No it does not have a bypass damper. 
It only has one control for the primary and take.


----------



## thepamster

How about the Drolet Savannah? I am looking at a used one right now and it looks like it will do the job. So far the feedback I see in this forum looks pretty favorable. I am moving to a new  (small)house. I heated for 25 years with an old "The Boss" by Thermolator...a real beast of a stove-fantastic... but I can't take it with me. The town where I am going is strict about UL listings and all that and I can't find any info on this old faithful. :^(


----------



## Huntindog1

How well is your house insulated. I am using about a 2.12 cubic foot fire box stove and its doing fine as I am heating 1900 up stairs and the stove is down stairs in a basement thats 1500 sqft but  I am dong a good job of getting the heat to the upstairs. Its usually has to do with how well you get the heat to flow thru the house as a very big stove will mean one room is pretty warm while the outter rooms are cooler.  Some things to ponder.


----------



## blwncrewchief

I just looked up your stove and see it is a 2.1 cu. ft. firebox. Any of these stoves, the Myriad, Ht2000, or the NC30 are going to give you about 50% more stove. I would think that any of those are going to get you to 0-10* if your getting through ok with 2.1 cu ft to 25* now. The real heat output between the three is probably going to be splitting hairs. The only numbers we have to go by is the manufactures specs. By them they break down as follows:

Drolet Myriad, Austrial: 3.28 cu. ft. fire box - 2,100 sq. ft. - 85,000 btu on cordwood

Englander NC30: 3.5 cu. ft. fire box - 2,200 sq. ft. - 75,000+ btu on cordwood

Drolet HT-2000: 3.4 cu. ft. fire box - 2,400 sq. ft. - 95,000 btu on cordwood

If your looking for a swap in for a reasonable price (under $1,200) Those three are probably your best bets. Really, if you cannot heat your house with one of the above you really need to go to either multiple stoves or a wood furnace. 2,500 sq. ft. is really starting to ask allot to heat in a fairly cold climate with one stove.

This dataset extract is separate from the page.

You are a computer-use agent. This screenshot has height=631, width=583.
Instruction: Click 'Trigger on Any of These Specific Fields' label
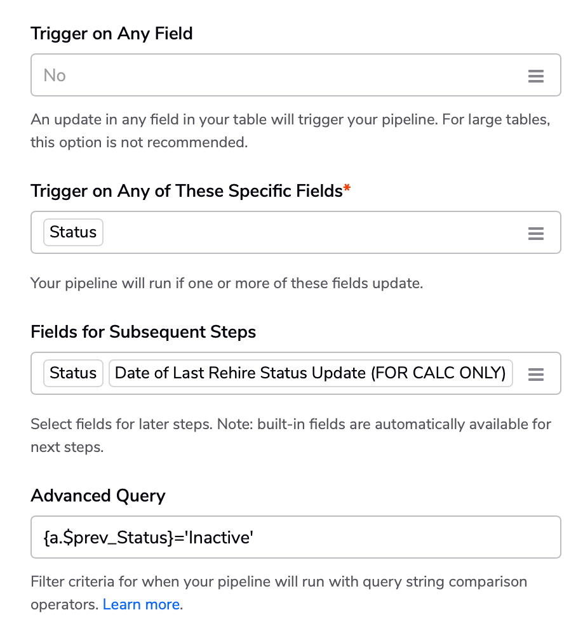[x=187, y=190]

I was pushing my Myriad the other night when it dropped to 4* here and running it at about 650* stove top with the blower on high the best I can calculate by the load of wood and also by the load calculation for my house at that temp says it was pushing 62-66,000 btu output. I could only run it there for about 3 hours as it had pulled the house up from 66* to 84*. It could maybe run at that output level for 5 or 6 hours on a full load.


----------



## glenlloyd

IIRC the Escape has a 1.8cu ft firebox....pretty small. I would invest in something with larger capacity, it will be worth it in the end. I have a 1200sq ft home, solid masonry and the 3.1 cu ft Avalon works reasonably well, but it's hard to heat so depending on how your home is constructed. My next house is 2k sq ft frame with brick veneer on the lower level and shingled upper and I intend to install the same unit there.

good luck with your choice

steve


----------



## HighHeat22

blwncrewchief  thanks for all the info. I agree with you any of those three stoves should work. I was surprised the englander was the lowest of BTU's output. I keep hearing what a beast it is.  

I have tried everything with this country stove I have and for my setup forget it in colder temps. and I can only get a 4 or 5 hour burn time on a full load no matter what I burn and it is hard to get thru a night and be able to start a load in the morning with any coals there.  The manufacturer says 8 hour burn time I say that is a lie. 

Huntindog1 my stove is on the first floor of a 2 story. I have an open ceiling above the stove with a ceiling fan above the stove and the fan does a pretty good job of pushing the hot air around.  It is hard to believe your stove is in your 1500 sq. ft. basement with a 1900 sq. ft. upper floor and you can get your heat up and around good. What is your trick ?.  You have a much newer stove than me and much better energy efficient. I think with a 3 cu ft store or larger I should be OK.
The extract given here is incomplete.